Basic resume typography for programmers

zgrossbart's picture

I am a professional programmer and amateur typographer. I have recently written a blog article about the typographic and composition improvements I made to my resume. Resume: A Tale of Desire, Intrigue, and Formatting is an outline of the process I used to improve my resume with a little help from The Elements of Typographic Style and FF Scala. I hope this will help other engineers with very little understanding of typography make their resumes better.

It would be very useful to get some feedback from more experienced designers. Did the resumes actually get better? Is the final resume any good? Is the advice I give good advice? What do you think of the overall concept?

Thank you in advance.

http://zgrossbart.blogspot.com/2008/10/resume-tale-of-desire-intrigue-and.html

Cheers,
Zack

Miss Tiffany's picture

Very nice to see typography being discussed by others. :^)

The first thing I would suggest is that the line length on your blog is far too long. :^)

Joe Pemberton's picture

The worst resumes are more than one page and jammed with information. The appalling resumes use highlighter pen to mark up the points to pay attention to.

Seeing you're a Python scripter, do you also do PHP? We're looking for someone to revamp some things under Typophile's Drupal (PHP/MySQL) hood.

zgrossbart's picture

Hello Joe,

I guess being offered a job is the ultimate positive review of a resume. Thank you very much. Unfortunately I already have a full-time job and I'm writing a book on the side. You should consider posting your job opportunity to http://jobs.sourceforge.net/. They have a lot of PHP programmers looking at their job listings.

Cheers,
Zack

Miss Tiffany's picture

I guess my first comment was kind of knee-jerk. I hope I can redeem myself.

Overall it is very good. Organized. Clear. The only three things I might re-consider are point-size (Scala always looks so tight to me), leading (if point-size doesn't give enough air), and full-justification.

I guess of those three the justification is the thing I'd do if nothing else. One reason is to avoid spots in the text or rivers. Under "project administrator", the last sentence which begins GOTD, it looks as if you have a double space when it is really a result of the justification. You'd not justified the first two paragraphs, and I don't think I'd justify the rest.

I'd also take the last line, the references line, and align it with the rest of the paragraphs on the left. You've not centered anything else so there is little reason to start.

Sorry I see one more thing. This is a fault of the typeface and not you. The bold appears smaller than the roman. I don't recall of this is a fault of the hinting or if it appears in the printing as well.
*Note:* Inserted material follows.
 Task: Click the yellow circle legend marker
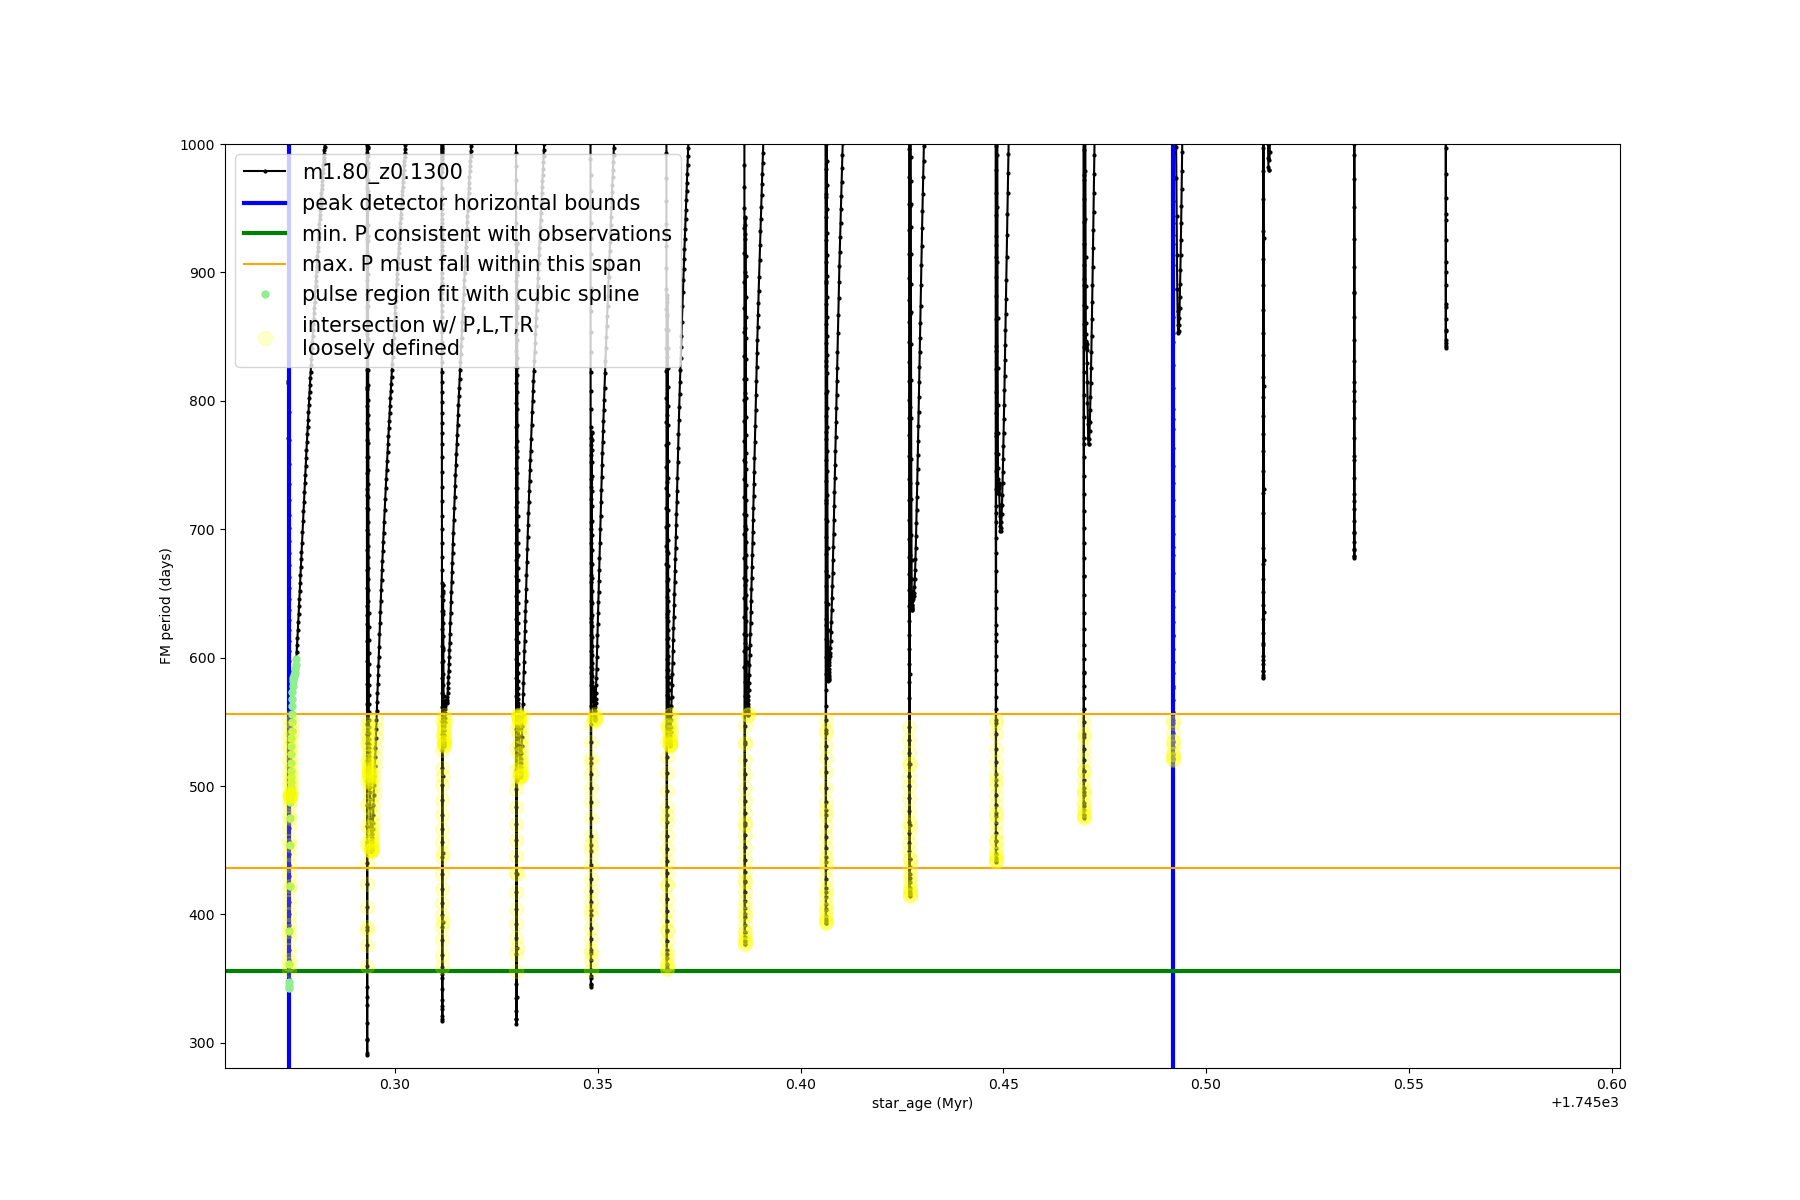265,338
But I might scale the bold type up .5 pt or so.

Ok this is the last. You might consider sizing the all caps (small caps?) lines down a bit and letter spacing them a bit more.

zgrossbart's picture

Hello Miss Tiffany,

Thank you very much for the more in-depth critique. I will start tweaking immediately.

Cheers,
Zack

timd's picture

>begins GOTD, it looks as if you have a double space when it is really a result of the justification

There actually is a double space.

The title (your name) is rather overpowering, as you acknowledge in your blog it is the vital part of the cv, however I would look at reducing it to the measure of the main text block, possibly aligning the baseline with the baseline of the url, preserving the lefthand column for navigation.

The list of Technical Skills needs some way of differentiating between lines, although most employers would be used to picking out the initials (because they would be looking for them) it doesn’t hurt to assist them. You could add a half line space after each topic; a tab after each colon; or bold the topic title – I wouldn't use all of these options.

The heading Experience is aligned with the first line of the description, you could try positioning it above the text block so that the job title aligns with the first line of the description.

The last line is left awkwardly floating, you could align it to the left under the headings or the text block.

Some of these suggestions will interfere with your vertical space but I think it will just work. Regarding Tiffany’s suggestion about the measure, the last lines of each experience paragraph has got enough space to reduce the measure without adding another line to the depth. By reducing the measure and shifting it to the right by the amount of reduction, you might be able to get happier line breaks in the job titles, although you might have to settle for abbreviations for months.

Tim

zgrossbart's picture

Hello Tim,

Thank you very much for all your help. I've made most of the changes already.